Maxime France 8 Commentaires

La sortie de Lyon par l’ouest n’est pas aussi agréable que son entrée par les berges du Rhône, je me retrouve à pousser mon vélo dans des ruelles raides à 15% et à éviter les entrées d’autoroute. Je parviens à laisser Lyon et sa banlieue après 2 heures d’efforts et navigue à nouveau dans la nature. Le dénivelé me surprend, après la Vallée du Rhône, ce brusque changement met mes jambes à l’épreuve. Depuis St-Martin-en-Haut, tout en haut des Monts-Lyonnais, j’aperçois le Mont Blanc tout de neige vêtu. Je trouve un hébergement dans une ferme isolée chez Agnès et Bernard et comptabilise ainsi ma quatrième nuit au chaud consécutive.
Je sens le besoin de me retrouver seul à nouveau.

Je rejoins difficilement le haut de colline suivante et le Château de St-Bonnet. La vue y est splendide, le vent du sud se lève et des rafales violentes soulèvent poussières et gravillons. Une modèle photo le dos à l’air se risque à poser dans le vent ! Je quitte le château avec ce foutu vent en pleine face. Il réduit ma vitesse à 5-7 km/h et me force à trouver un coin de bivouac une quinzaine de kilomètres plus loin dans une petite forêt. Les grands mélèzes m’abritent mais leur haute cime craque dans la tempête. Plus de 3h de vélo pour les 30 derniers kilomètres, je suis lessivé…

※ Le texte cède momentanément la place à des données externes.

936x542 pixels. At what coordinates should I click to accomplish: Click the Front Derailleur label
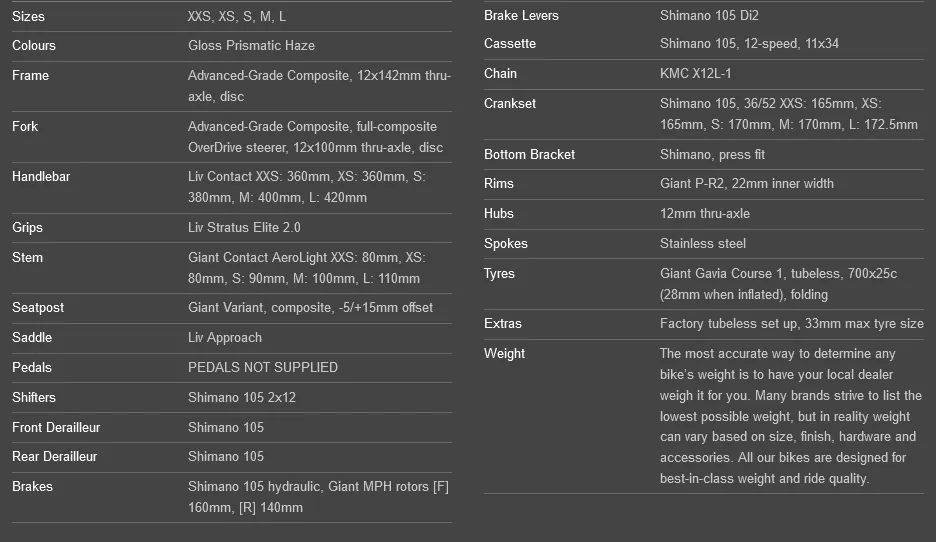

Au matin, le vent s’est calmé et je profite ainsi de la descente gagnée difficilement la veille. Je suis subjugué par la beauté automnale de la Vallée de la Loire et la fraicheur de la saison rend les ascensions supportables. Je roule les yeux grands ouverts et chante à tue-tête le refrain de « Je n’aurai pas le temps » de Michel Fugain.

Me voilà en Auvergne ! J’arrive au Puy-En-Velay, ville départ du chemin de Compostelle GR35. Sa vieille ville me charme comme le reste me laisse indifférent. Je n’y traîne pas et reprends la route vers l’ouest laissant ainsi la Vallée de Loire pour sa voisine les Gorges de l’Allier. Après une nouvelle montée éreintante dans le vent, je bivouac à Bains (à prononcer « Binsse ») dans une nuit froide et sans nuages.

Bis repetita le lendemain, j’avale les kilomètres dans une magnifique descente vers St-Privat-d’Allier, puis remonte l’autre versant jusqu’à Saugues et les Monts de la Margeride où la fameuse Bête du Gevaudan aurait été aperçue le 12 janvier 1765..

Cette bête aurait été tuée par Jean Chastel le 17 juin 1767 mais le Roi Louis XV, dérangé par l’odeur de la carcasse fort faisandée, ordonna qu’on l’enterre promptement. Le conditionnel étant de mise, je fais halte dans un gîte d’étape à Paulhac et discute avec un jeune garçon peu rassuré en me parlant de la Bête, à raison; la Bête ne croque que les femmes et les enfants… Je profite d’un copieux souper, fais sécher mes habits lavés devant le poêle puis me mets au lit seul dans un dortoir de 8.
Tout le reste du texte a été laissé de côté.